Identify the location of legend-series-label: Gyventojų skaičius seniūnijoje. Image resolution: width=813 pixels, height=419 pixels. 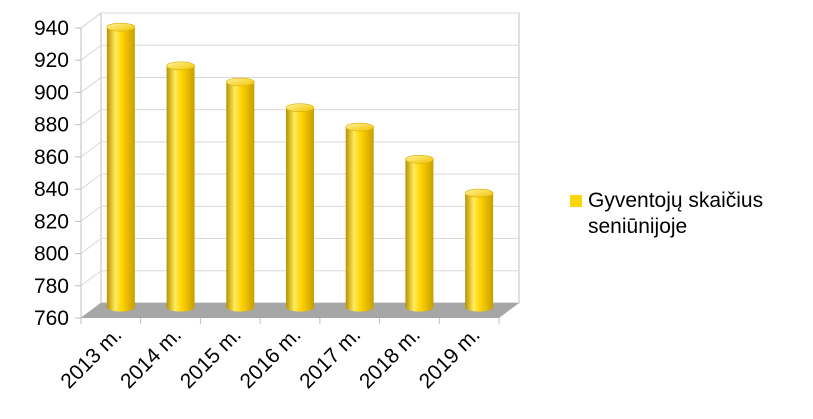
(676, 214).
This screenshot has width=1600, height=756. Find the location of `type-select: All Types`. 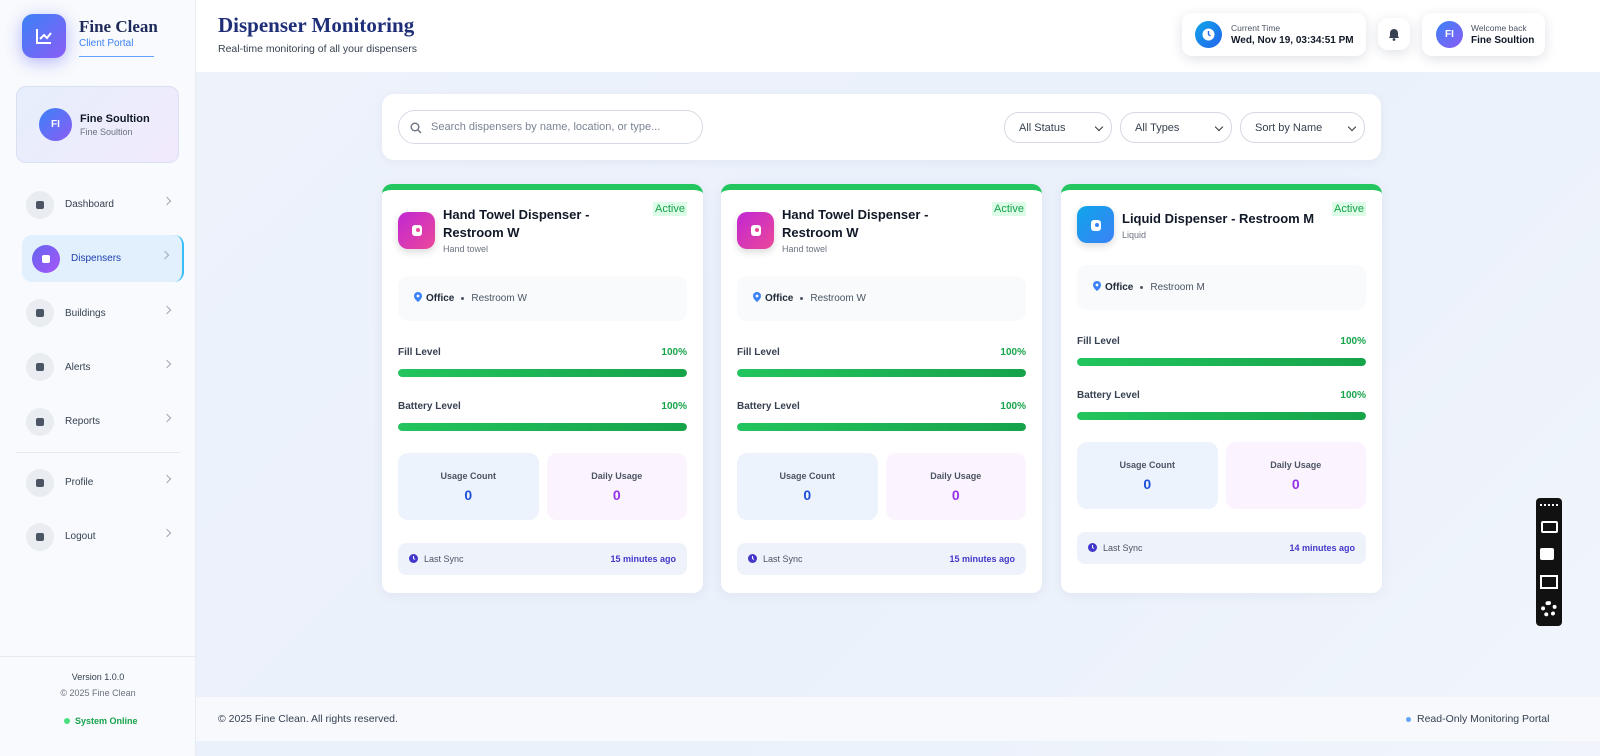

....

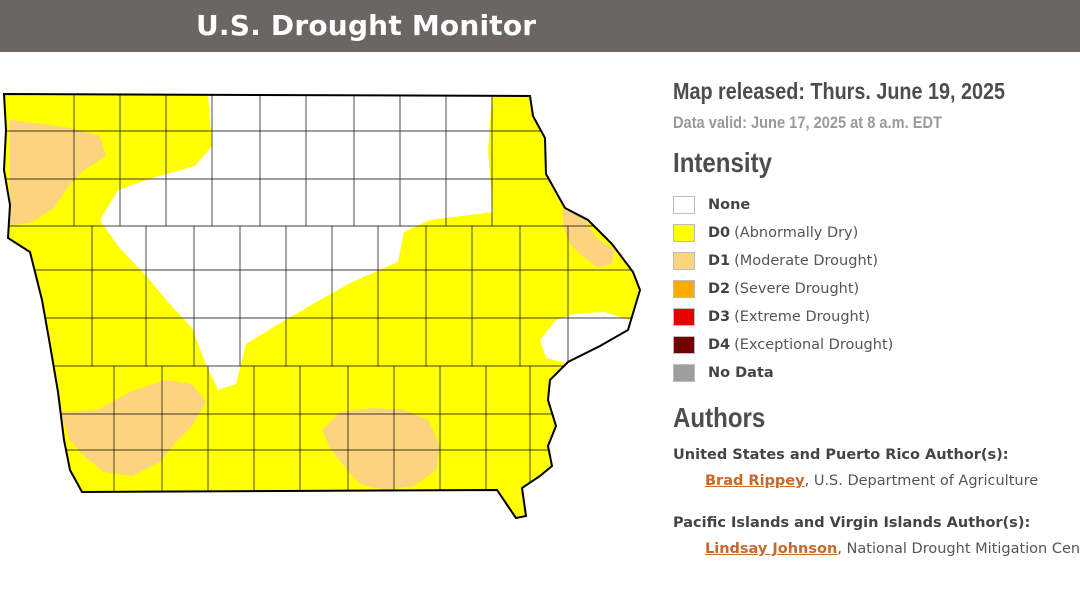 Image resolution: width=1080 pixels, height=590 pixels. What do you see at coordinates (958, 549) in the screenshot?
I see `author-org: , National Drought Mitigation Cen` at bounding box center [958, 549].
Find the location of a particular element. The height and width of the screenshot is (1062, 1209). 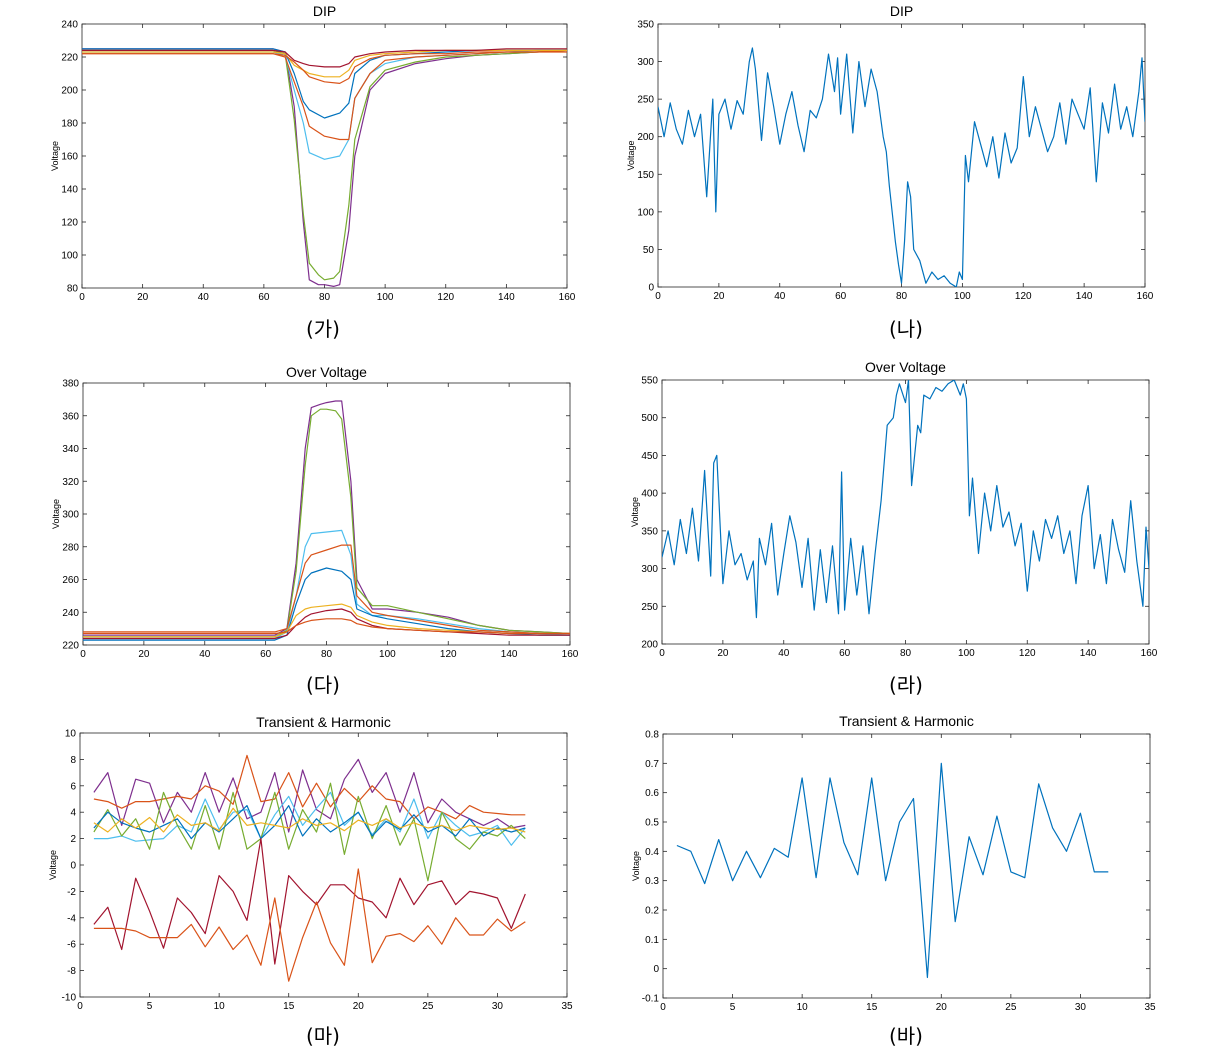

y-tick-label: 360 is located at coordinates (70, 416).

....

__TASK ITEM__. Switch "location" to "position" in the data from the line with "Identify the location" to the line with "This screenshot has", and give those lines again without the pictures and with nothing else changed.

__RESULT BELOW__.
Identify the position of legend-series-label: Gyventojų skaičius seniūnijoje. Image resolution: width=813 pixels, height=419 pixels. 
(676, 214).
This screenshot has width=1600, height=756. Find the position of `type-select: All Types`. 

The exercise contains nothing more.